I guess that the largest announcement whilst I was in N America was the cancellation of the Building Schools for the Future (BSF) programme.
The cancellation should not come as a surprise to suppliers – the Conservatives’ opposition to such programmes was very clear, and even Alastair Darling’s announcements on capital spending (in the 2009 Budget Report he signalled a halving of the government’s capital programme from £44 billion to £22 billion per annum) meant that were Labour re-elected, the BSF programme was unlikely to continue. Over the past 18 months I’ve worked on a number of business plans in the Education sector, and each one identified the potential cancellation of BSF as a major external risk factor.
Leaving aside the political arguments, working in the software supplier space, personally I’m pleased to see the back of BSF. The programme was vastly complicated, bid processes involved crowds of unnecessary people, far too many tiers of contractors and sub-contractors were involved, and the resulting main contracts seemed over-priced and poor value to the customer.
The impact on the ICT main contractors will be immense.
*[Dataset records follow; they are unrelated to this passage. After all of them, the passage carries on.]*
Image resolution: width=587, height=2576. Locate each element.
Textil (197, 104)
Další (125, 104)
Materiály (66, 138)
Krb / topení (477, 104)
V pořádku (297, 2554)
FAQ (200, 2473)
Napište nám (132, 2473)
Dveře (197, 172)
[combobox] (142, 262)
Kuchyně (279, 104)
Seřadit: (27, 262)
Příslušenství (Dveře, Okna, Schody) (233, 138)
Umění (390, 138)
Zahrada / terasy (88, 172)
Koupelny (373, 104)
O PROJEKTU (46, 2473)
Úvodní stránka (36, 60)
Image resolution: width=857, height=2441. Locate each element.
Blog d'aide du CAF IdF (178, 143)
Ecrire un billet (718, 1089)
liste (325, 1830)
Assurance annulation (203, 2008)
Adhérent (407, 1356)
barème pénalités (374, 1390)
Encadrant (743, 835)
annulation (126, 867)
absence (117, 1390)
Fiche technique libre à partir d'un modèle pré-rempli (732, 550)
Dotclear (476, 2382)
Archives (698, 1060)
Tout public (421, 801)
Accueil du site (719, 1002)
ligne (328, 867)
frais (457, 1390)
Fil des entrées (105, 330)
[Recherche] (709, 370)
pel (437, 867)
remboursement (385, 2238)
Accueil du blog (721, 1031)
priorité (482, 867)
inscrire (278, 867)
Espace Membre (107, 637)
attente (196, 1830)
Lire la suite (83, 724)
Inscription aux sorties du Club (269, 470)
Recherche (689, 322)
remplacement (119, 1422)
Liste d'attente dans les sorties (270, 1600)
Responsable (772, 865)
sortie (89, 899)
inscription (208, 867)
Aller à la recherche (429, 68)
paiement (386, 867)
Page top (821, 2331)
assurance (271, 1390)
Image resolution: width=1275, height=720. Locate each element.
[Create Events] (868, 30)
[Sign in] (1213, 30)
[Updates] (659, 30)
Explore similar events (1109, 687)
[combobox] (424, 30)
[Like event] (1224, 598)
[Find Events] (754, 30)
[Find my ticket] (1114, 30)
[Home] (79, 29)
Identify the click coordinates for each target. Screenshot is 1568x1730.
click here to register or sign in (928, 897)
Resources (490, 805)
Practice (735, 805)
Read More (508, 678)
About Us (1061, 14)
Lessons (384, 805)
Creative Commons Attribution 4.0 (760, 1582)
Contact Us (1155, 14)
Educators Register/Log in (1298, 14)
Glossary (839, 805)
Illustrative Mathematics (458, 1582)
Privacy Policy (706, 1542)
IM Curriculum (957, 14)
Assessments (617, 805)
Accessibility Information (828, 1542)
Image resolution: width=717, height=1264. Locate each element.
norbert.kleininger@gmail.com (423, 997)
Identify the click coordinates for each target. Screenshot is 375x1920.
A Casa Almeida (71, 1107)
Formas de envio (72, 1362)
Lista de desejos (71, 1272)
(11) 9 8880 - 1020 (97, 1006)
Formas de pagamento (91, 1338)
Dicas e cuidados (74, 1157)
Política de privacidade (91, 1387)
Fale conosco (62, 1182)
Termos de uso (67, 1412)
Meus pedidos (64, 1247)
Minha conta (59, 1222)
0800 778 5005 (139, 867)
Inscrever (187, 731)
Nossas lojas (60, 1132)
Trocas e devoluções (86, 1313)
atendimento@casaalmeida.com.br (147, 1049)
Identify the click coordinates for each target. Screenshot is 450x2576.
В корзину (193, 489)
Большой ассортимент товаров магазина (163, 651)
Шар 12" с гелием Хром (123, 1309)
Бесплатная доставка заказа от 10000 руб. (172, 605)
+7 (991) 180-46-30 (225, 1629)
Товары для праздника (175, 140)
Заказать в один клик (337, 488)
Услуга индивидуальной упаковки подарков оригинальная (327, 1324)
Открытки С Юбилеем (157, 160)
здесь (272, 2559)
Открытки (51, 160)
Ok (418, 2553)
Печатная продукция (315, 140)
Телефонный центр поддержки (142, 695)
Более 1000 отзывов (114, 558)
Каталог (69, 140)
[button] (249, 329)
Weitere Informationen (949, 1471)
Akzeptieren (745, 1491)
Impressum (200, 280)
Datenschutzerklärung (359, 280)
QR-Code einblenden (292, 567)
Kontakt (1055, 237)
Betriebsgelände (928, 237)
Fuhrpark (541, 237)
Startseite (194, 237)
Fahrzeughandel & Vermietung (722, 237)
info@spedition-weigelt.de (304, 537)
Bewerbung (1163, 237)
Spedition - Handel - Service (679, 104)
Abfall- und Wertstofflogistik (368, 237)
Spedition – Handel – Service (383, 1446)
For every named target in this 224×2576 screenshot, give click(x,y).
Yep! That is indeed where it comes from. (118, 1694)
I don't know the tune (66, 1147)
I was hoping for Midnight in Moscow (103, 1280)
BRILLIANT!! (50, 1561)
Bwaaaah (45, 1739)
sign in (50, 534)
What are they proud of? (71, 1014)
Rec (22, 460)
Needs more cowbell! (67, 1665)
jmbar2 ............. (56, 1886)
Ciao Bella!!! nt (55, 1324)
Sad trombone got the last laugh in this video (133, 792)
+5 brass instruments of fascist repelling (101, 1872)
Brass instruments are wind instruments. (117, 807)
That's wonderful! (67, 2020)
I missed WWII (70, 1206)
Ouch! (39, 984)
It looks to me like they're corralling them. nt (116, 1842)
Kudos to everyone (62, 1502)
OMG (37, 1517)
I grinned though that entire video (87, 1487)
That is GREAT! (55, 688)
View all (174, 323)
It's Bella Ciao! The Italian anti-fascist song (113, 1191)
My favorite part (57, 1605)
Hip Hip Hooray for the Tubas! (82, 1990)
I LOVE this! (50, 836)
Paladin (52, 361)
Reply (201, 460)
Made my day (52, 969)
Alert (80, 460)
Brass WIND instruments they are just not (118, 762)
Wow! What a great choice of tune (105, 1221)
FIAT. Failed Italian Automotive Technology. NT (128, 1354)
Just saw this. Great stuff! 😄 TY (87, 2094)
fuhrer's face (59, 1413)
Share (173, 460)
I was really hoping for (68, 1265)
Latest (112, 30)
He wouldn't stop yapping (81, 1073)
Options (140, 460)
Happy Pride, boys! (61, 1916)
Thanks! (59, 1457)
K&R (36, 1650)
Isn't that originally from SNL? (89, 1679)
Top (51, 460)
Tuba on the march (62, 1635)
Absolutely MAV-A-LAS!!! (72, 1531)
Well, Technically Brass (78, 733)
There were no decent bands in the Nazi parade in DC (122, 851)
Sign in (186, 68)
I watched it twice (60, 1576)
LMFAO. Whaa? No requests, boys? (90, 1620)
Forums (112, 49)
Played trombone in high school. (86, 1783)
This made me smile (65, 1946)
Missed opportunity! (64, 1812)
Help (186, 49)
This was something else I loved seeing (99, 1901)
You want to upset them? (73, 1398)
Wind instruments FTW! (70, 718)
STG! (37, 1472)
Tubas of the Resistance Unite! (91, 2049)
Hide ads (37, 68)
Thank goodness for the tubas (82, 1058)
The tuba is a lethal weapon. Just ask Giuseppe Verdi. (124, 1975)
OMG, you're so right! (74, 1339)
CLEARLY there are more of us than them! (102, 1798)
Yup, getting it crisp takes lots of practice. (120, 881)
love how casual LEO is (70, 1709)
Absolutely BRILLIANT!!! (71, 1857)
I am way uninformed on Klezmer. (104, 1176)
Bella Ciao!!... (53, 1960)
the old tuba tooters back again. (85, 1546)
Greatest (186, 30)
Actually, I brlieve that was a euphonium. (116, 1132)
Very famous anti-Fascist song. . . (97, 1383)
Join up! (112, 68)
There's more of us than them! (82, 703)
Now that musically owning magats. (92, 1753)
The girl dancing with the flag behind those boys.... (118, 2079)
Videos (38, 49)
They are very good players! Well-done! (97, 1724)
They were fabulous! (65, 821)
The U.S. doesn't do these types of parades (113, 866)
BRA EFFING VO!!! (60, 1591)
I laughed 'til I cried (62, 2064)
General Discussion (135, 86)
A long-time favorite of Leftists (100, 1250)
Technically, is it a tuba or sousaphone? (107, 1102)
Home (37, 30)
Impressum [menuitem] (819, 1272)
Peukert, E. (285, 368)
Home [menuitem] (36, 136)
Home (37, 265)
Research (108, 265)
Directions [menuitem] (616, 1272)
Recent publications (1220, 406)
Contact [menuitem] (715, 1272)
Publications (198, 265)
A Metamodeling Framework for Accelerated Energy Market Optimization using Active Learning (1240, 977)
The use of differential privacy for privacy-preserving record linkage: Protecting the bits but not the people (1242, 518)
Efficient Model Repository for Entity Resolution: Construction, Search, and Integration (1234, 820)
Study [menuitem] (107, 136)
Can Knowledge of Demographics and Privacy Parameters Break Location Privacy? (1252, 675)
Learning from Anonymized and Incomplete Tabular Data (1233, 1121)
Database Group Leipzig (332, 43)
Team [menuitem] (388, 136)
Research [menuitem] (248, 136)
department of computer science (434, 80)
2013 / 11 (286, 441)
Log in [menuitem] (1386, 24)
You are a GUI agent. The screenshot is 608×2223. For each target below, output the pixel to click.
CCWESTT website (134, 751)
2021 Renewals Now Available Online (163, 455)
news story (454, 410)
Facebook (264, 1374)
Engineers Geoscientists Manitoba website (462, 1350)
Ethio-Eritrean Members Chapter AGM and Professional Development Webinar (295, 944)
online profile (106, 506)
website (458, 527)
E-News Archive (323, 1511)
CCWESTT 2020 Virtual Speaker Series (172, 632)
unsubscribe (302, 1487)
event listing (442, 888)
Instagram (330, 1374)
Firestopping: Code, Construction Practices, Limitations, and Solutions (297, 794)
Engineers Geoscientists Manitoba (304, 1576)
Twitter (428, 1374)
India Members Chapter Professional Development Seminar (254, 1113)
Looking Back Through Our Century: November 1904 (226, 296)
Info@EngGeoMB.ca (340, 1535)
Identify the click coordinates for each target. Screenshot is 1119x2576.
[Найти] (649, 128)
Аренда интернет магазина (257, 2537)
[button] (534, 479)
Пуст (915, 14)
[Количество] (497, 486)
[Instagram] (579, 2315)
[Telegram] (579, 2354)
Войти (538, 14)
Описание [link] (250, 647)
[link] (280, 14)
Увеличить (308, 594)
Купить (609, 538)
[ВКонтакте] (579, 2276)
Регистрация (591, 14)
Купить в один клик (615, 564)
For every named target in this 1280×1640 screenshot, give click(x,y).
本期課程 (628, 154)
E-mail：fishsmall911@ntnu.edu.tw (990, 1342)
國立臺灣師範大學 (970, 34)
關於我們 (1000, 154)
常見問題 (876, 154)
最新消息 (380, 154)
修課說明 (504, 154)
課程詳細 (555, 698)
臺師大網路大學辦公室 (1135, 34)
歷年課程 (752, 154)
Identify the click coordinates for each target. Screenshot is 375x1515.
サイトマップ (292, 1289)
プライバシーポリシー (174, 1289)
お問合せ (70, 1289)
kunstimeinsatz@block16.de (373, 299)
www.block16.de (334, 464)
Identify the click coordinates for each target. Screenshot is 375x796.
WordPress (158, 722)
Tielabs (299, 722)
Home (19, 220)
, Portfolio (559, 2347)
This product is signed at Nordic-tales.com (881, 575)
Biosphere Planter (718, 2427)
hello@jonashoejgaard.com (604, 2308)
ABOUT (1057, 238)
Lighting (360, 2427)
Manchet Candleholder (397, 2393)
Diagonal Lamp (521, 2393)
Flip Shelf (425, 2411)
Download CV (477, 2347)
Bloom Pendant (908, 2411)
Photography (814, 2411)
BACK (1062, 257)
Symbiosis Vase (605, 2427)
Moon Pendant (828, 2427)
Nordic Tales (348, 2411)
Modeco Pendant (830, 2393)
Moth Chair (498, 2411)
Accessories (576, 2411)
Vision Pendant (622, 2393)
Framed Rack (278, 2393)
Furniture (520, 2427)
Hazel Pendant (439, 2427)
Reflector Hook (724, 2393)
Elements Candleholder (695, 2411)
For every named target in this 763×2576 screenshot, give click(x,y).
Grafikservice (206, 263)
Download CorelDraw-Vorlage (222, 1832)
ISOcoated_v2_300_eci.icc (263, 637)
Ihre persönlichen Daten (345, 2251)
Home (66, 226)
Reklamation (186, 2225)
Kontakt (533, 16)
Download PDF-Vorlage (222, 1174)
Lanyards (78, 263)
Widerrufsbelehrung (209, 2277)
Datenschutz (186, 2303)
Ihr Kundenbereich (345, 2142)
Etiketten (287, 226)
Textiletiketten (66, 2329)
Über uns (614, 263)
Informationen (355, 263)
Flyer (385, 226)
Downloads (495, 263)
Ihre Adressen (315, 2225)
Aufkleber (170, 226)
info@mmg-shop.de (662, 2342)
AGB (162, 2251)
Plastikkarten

They have incurred massive bid costs on the basis of gaining volume and recouping their costs from rolling out solutions to multiple schools across the regions – roll-outs that are now unlikely to happen. However, I believe that the canny suppliers will keep in there – the BSF programme may be dead, but the need for new build and modernisation of secondary schools remains – the building programme will be cut back, but the need for ICT will remain – and if the procurement is devolved more, then perhaps that ICT procurement will become less complex, it may again be possible to deal with the customer staff that matter, and perhaps, just perhaps, customers will focus more on the real educational computing needs, rather than the suits’ view of life…..
However, in the post-BSF (and post-BECTA) era, if we are to have devolved procurement of new ICT for schools, I believe it will be essential for central government to retain a central advisory and supervision role to help the agreement and implementation of open standards across all areas of software in use at schools. Allowing an unmanaged explosion of small-system developments/implementations could result in a bigger long-term waste of taxpayers’ money than the planned ICT expenditure in the expensive BSF programme.